WHAT THIS TASK INVOLVES:
I need the number of lines in the following entries that hold the word "computer", and no other text.

EXCERPTED RECORDS:
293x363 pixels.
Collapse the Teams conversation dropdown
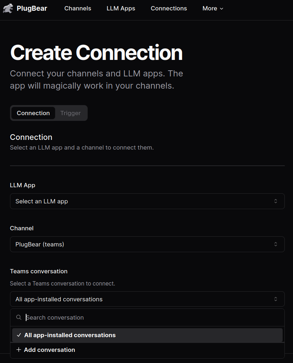point(147,299)
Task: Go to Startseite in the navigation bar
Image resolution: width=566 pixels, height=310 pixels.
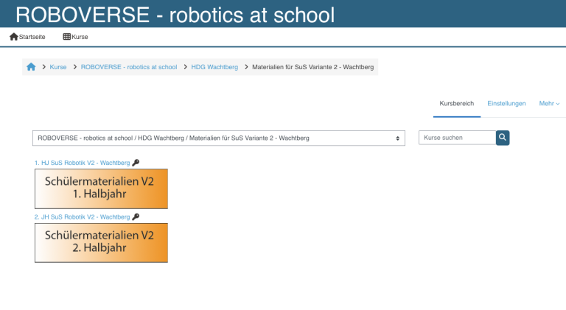Action: tap(32, 37)
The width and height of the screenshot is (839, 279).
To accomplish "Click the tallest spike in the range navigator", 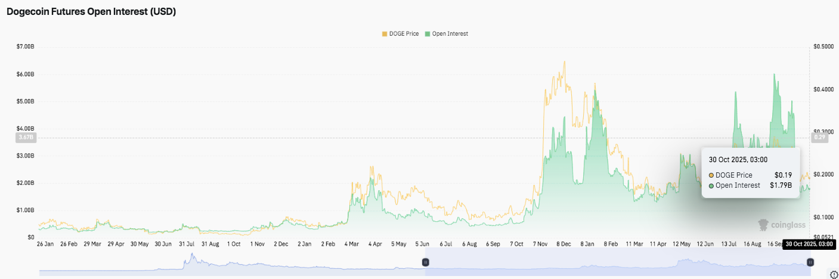I will (x=192, y=258).
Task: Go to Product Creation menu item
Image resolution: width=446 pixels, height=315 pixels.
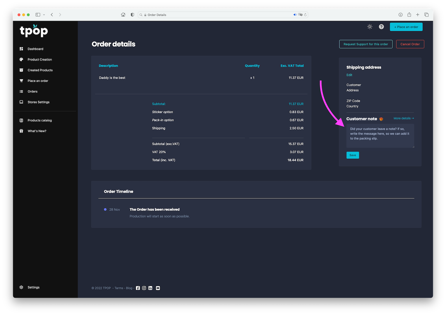Action: [40, 60]
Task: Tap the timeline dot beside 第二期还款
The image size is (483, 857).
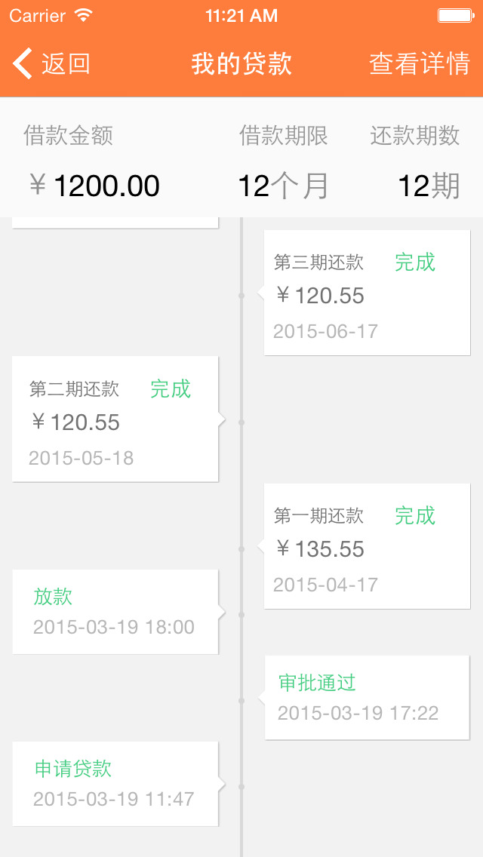Action: [x=242, y=422]
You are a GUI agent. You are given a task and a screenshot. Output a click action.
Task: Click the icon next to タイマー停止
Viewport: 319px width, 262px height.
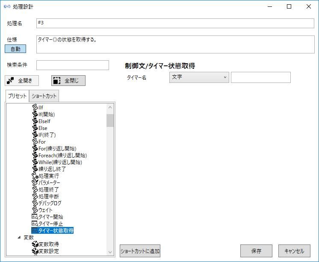pos(35,224)
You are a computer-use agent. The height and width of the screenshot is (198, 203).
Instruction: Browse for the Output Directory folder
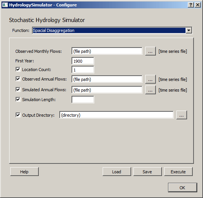coord(182,115)
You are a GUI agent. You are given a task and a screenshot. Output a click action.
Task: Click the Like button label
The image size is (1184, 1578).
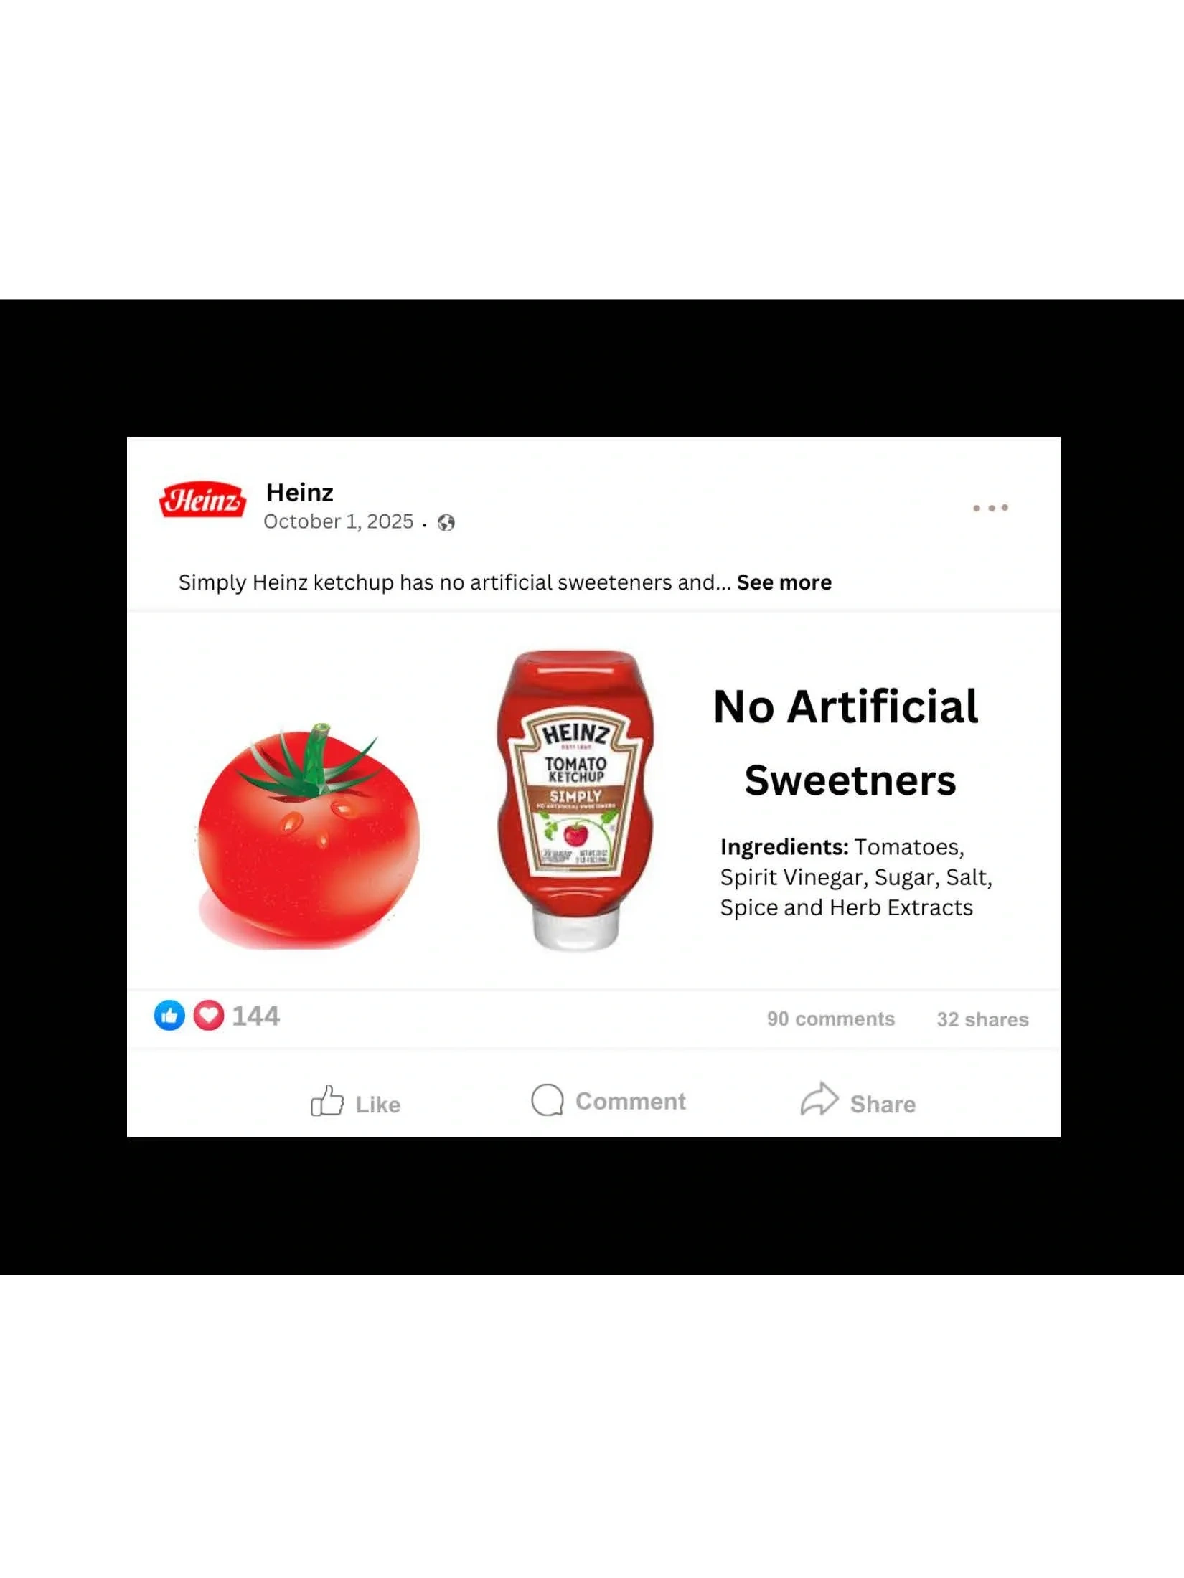coord(378,1105)
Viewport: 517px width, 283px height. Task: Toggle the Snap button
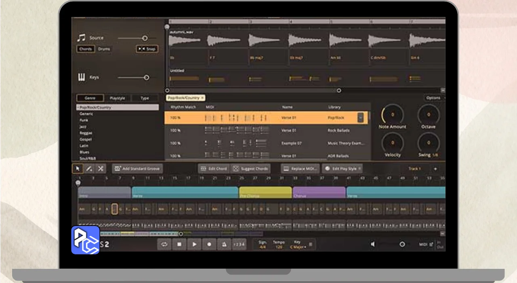pyautogui.click(x=147, y=49)
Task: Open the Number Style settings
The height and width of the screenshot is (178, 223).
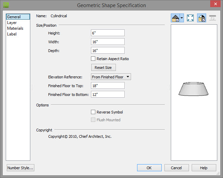Action: 21,168
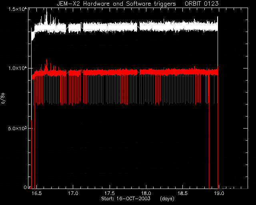Viewport: 256px width, 205px height.
Task: Click the 18.0 x-axis tick label
Action: click(146, 193)
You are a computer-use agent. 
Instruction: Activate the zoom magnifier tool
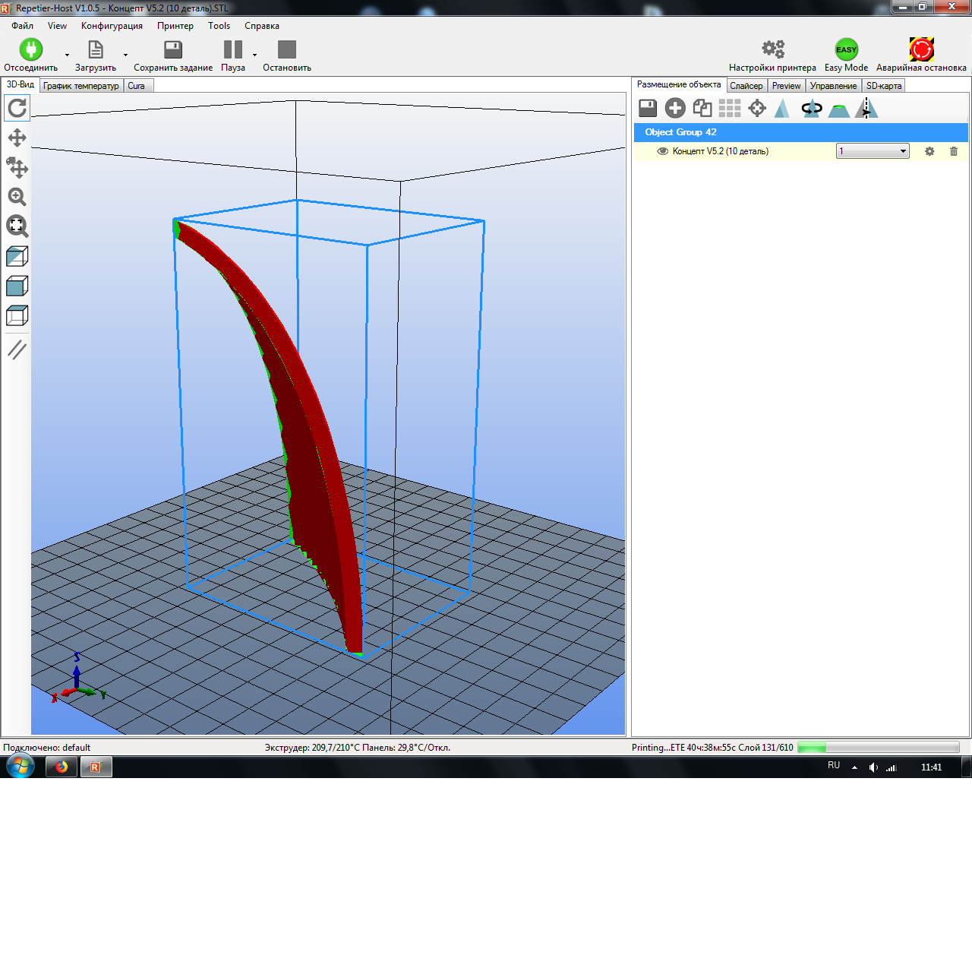coord(17,198)
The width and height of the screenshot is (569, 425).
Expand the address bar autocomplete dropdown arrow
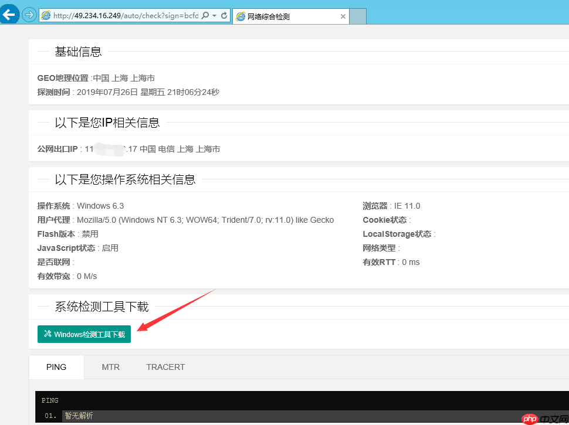(214, 16)
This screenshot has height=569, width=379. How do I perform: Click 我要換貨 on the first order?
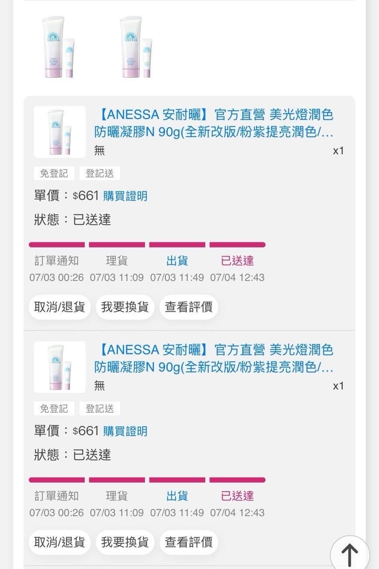point(125,307)
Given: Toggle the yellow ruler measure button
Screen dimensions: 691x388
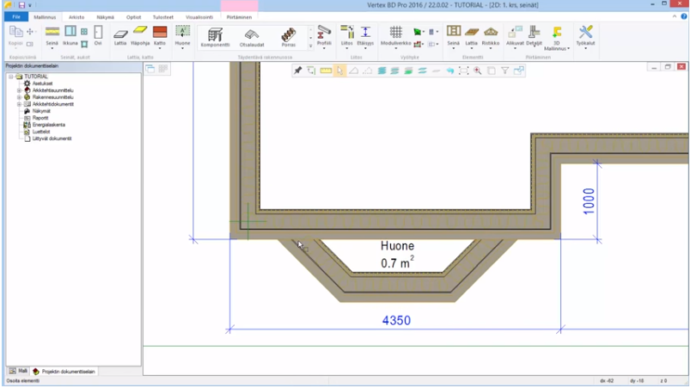Looking at the screenshot, I should click(x=326, y=71).
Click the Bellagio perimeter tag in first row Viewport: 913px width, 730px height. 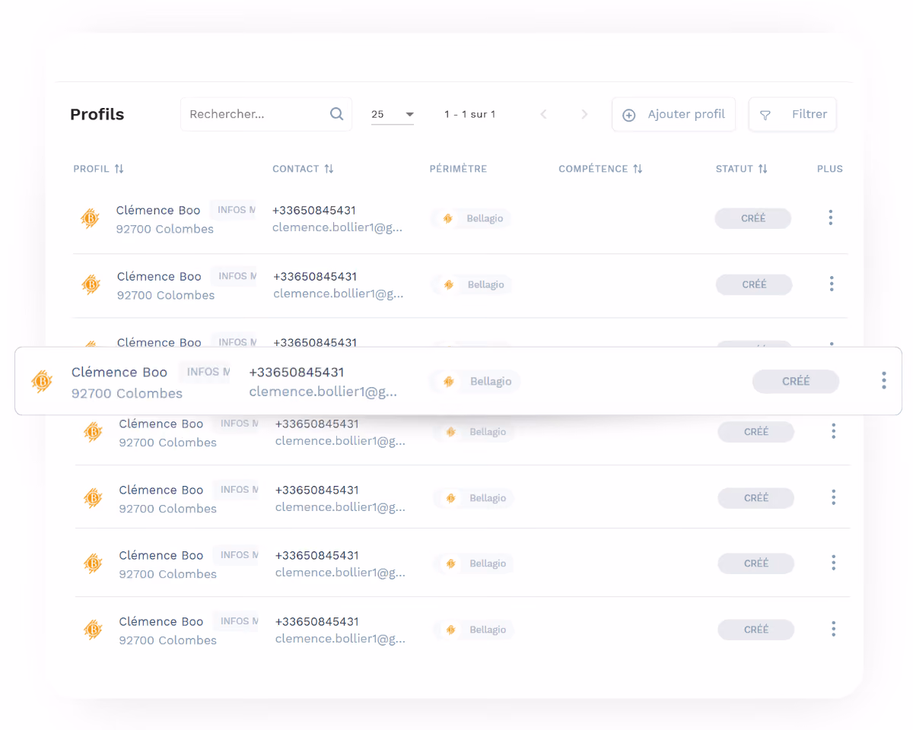pos(471,218)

ANSWER AREA:
2